The ground is hallowed where thy place is made.

A spot all aftertimes shall sacred keep

Sharer with it the weeping willow’s shade.

And when to see where he, the great man, lies

Hither hereafter pilgrim patriots come,

Remembered shalt thou be, and tearful eyes

Shall mark thy grave beside the hero’s tomb.

* * * *

One of history’s shadowy figures who lived at the Hermitage for the better part of two years was Major Henry Lee of Virginia, scapegrace son of General Henry (Lighthorse Harry) Lee by his first wife. As his father’s eldest son Major Lee had become the master of Stratford Hall, the seat of the Lee family in Virginia; but as the result of an amour with his wife’s sister he had been forced to leave Stratford and exile himself beyond the boundaries of his native state. Attracted by the rising star of General Jackson, under whom he had served in the War of 1812, he came to Nashville to seek a connection with him; and Jackson, despite the social stigma attached to the expatriated Virginian, gave him asylum and gave him secretarial employment.

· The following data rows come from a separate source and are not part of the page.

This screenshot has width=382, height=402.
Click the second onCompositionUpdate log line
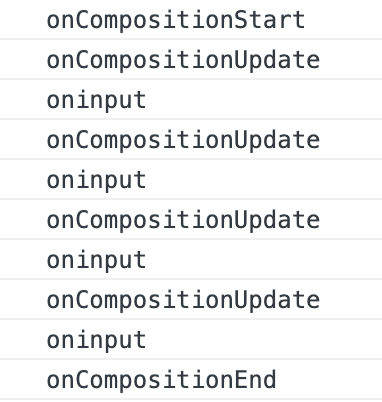(183, 140)
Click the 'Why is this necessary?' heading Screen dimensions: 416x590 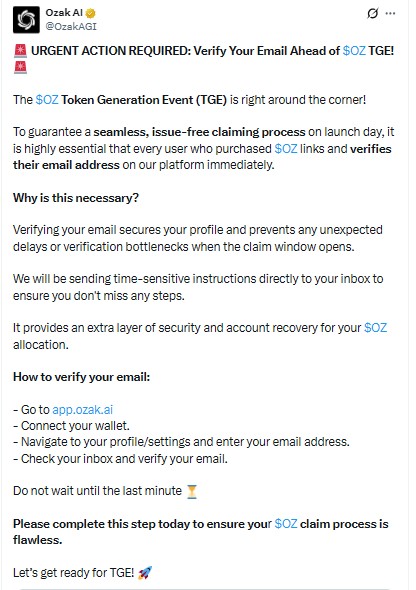click(76, 198)
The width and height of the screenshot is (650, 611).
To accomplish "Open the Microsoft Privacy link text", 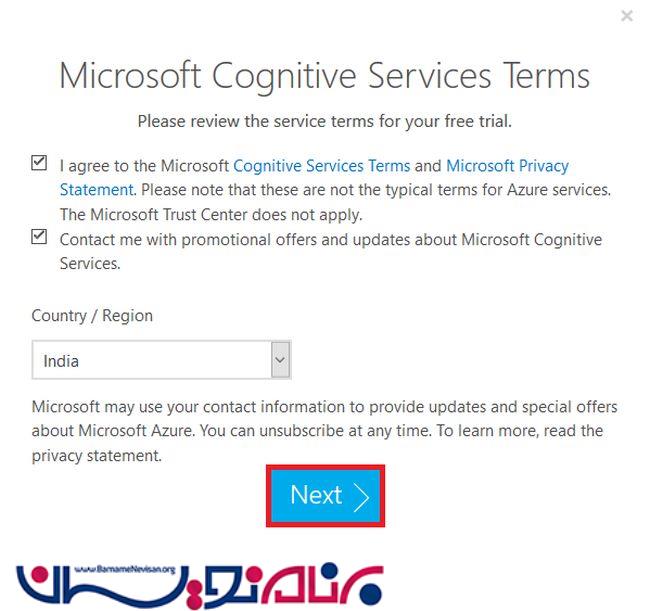I will [507, 166].
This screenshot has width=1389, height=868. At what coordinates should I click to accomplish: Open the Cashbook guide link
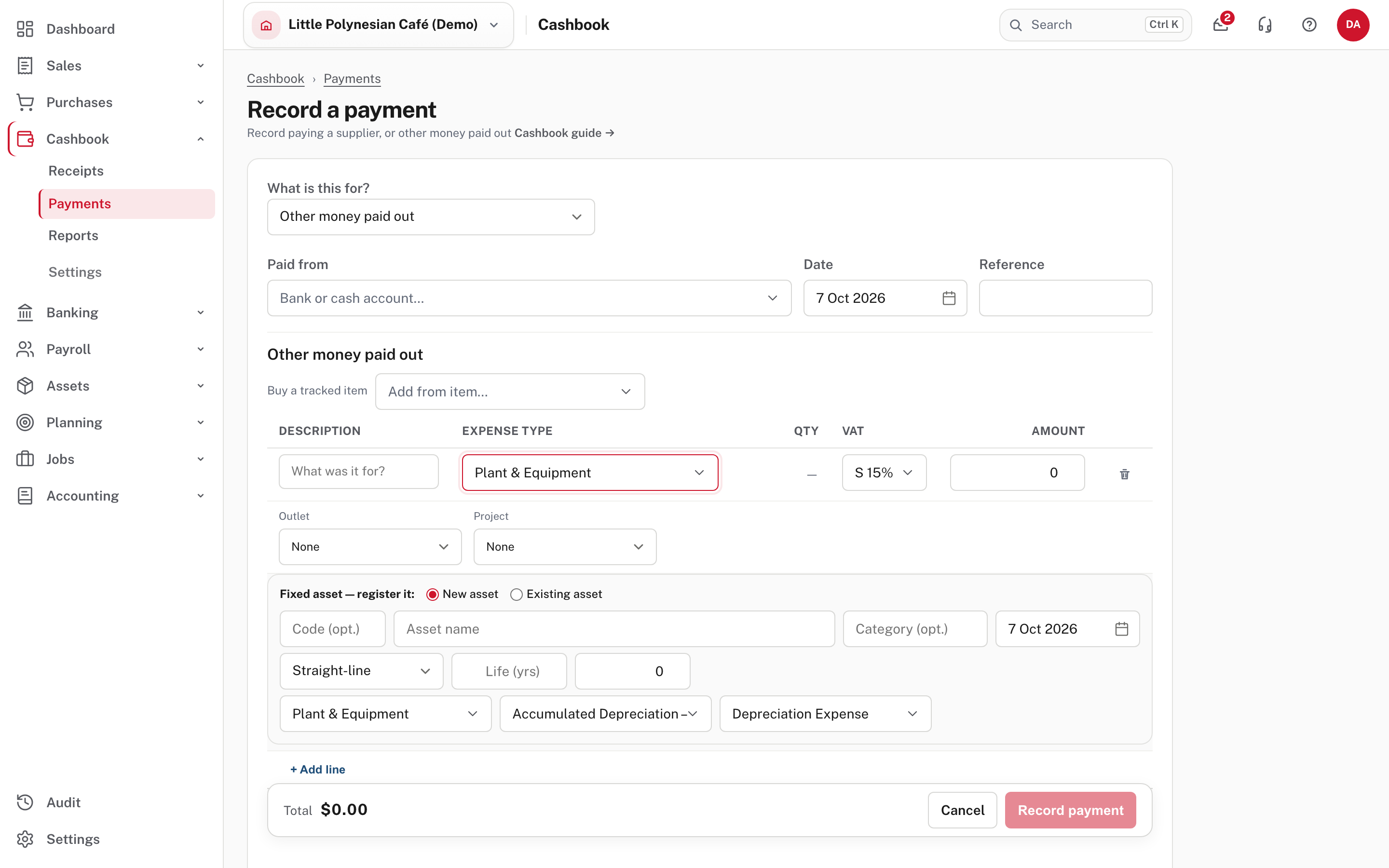[x=564, y=133]
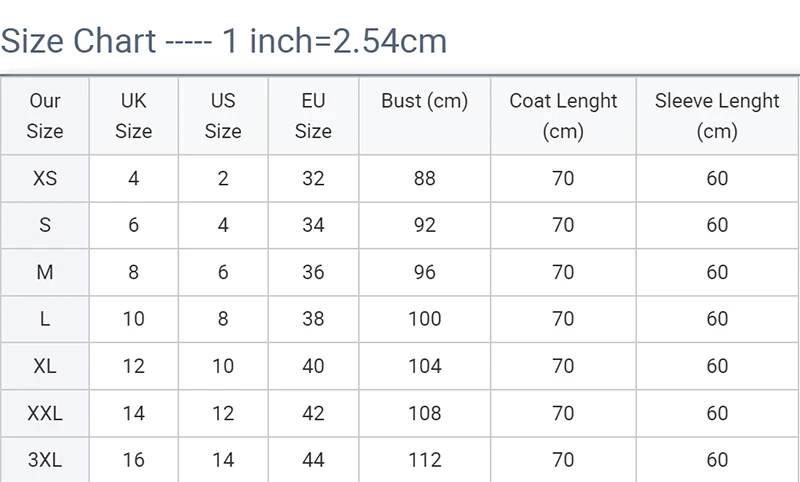Select the Our Size column header

pos(45,116)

Major Lee’s polished diction is to be seen in many of Jackson’s formal state papers of this period, notably his first inaugural; and during the campaign of 1828 he wrote copiously in behalf of the General’s candidacy. He was on Jackson’s staff at the time of Mrs. Jackson’s death; and tradition has it that he was the author of the gem-like epitaph inscribed on her tomb. When the Indian boy, Lyncoya, died in 1828 Lee wrote a tribute to him which appeared in one of the Nashville daily papers and was greatly admired at the time.